REQUIRED ACTION: The word "will" appears in some lines of the records below; state how many lines, and nothing else.

GIVEN DATA:
=== Begin Enclosure ===
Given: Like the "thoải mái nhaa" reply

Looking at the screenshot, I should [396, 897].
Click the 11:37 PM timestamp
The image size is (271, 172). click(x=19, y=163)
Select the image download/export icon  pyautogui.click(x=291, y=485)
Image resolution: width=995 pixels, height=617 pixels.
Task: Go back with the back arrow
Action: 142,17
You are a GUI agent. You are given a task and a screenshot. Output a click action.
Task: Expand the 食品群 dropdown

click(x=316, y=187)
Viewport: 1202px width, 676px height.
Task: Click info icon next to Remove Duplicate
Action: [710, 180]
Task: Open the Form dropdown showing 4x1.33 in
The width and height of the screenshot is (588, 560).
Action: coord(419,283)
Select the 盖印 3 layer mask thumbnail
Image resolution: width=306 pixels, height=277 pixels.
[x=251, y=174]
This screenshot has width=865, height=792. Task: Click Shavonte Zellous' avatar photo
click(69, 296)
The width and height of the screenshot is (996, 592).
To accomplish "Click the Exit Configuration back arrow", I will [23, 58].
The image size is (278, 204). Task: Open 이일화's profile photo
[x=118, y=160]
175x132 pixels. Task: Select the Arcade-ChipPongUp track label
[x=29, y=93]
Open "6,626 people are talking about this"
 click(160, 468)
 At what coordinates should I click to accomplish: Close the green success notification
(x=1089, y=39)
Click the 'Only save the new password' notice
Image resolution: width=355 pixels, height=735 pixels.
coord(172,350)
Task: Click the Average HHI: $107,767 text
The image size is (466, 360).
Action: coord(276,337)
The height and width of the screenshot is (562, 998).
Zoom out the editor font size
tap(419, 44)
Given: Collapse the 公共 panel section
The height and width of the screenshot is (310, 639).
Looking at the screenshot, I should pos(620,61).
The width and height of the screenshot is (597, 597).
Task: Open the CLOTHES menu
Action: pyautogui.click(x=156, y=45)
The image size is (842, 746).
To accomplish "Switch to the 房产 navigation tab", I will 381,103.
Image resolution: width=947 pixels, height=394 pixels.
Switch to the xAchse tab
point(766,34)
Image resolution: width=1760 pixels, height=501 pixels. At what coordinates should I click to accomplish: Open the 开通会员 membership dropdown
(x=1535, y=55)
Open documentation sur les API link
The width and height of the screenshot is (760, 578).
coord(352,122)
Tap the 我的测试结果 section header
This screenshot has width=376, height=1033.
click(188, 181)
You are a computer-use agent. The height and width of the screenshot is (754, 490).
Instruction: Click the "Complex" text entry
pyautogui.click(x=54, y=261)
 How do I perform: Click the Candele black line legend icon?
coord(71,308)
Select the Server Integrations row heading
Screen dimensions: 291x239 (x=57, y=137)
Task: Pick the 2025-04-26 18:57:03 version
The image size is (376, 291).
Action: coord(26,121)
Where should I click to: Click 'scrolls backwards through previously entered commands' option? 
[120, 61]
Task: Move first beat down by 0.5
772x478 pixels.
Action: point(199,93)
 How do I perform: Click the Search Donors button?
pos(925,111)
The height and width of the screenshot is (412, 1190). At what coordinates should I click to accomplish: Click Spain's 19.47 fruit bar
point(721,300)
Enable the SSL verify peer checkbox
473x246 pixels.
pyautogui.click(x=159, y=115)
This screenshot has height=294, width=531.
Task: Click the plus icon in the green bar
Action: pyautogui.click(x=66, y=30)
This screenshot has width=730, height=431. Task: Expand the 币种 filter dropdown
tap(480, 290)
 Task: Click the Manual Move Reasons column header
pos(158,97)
=== End Enclosure ===
ANSWER SPACE: 2